Fraudes sofisticadas e crimes digitais ganham espaço nesse ambiente, exigindo medidas rígidas de proteção de dados e de transações. A consolidação do modelo depende de controles mais robustos e de padrões de compliance para instituições envolvidas.

O Fintouch São Paulo 2026, promovido pela ABFintechs, em junho, deve reunir líderes de Banco Central, CVM e grandes empresas para debater IA, Open Finance e Pix. O objetivo é buscar soluções para mitigar riscos sem impedir a inovação.

Regulamentação e combate a fraudes

O BC intensifica o combate a apostas ilegais, com a Resolução nº 569/2026, obrigando compartilhamento de indícios de fraude com operadores não autorizados. A norma visa reduzir crimes financeiros ligados ao setor.

O CNJ também atua, com piloto do Sisbajud para acelerar bloqueios de ativos.
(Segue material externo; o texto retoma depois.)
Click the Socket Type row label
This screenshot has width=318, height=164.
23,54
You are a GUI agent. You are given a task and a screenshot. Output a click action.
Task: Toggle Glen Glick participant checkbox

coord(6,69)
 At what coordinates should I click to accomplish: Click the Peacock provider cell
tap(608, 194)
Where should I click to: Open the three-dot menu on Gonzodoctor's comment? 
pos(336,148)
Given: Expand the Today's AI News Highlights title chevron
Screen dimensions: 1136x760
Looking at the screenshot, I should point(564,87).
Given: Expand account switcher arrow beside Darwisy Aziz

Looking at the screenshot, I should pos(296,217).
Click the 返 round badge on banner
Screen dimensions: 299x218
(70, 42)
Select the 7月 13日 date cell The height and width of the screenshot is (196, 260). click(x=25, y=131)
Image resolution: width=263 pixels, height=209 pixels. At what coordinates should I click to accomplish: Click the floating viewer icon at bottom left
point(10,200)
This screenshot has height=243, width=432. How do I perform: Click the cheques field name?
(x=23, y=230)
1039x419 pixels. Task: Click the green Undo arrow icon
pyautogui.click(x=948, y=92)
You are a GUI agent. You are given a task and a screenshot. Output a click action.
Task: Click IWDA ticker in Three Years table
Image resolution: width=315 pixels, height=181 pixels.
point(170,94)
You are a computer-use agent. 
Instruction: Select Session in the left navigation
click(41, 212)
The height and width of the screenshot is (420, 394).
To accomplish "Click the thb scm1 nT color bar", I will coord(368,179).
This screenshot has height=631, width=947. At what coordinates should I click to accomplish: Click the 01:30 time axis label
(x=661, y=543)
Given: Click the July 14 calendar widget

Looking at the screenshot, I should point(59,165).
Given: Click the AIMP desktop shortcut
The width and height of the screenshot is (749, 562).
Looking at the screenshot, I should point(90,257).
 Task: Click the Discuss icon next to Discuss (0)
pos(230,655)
A iniciativa busca eficiência sem prejuízo a usuários, exigindo mecanismos que evitem bloqueios indevidos.

Mesmo com os desafios, o comércio agêntico tem potencial para ampliar inclusão financeira e fomentar o desenvolvimento econômico. O modelo pode beneficiar a população não bancarizada e pequenos empreendedores.

Para isso, é essencial a cooperação entre setor público e privado. Regras claras devem incentivar inovação com segurança, enquanto instituições investem em tecnologia e capacitação de agentes.

A conscientização dos consumidores é outro pilar, com campanhas educativas sobre riscos e oportunidades. Informações acessíveis ajudam a prevenir fraudes e a orientar o uso seguro das plataformas.

O caminho para o pleno potencial do comércio agêntico depende da combinação entre regulamentação eficaz, segurança robusta e educação financeira, mantendo o equilíbrio entre inovação e proteção ao consumidor.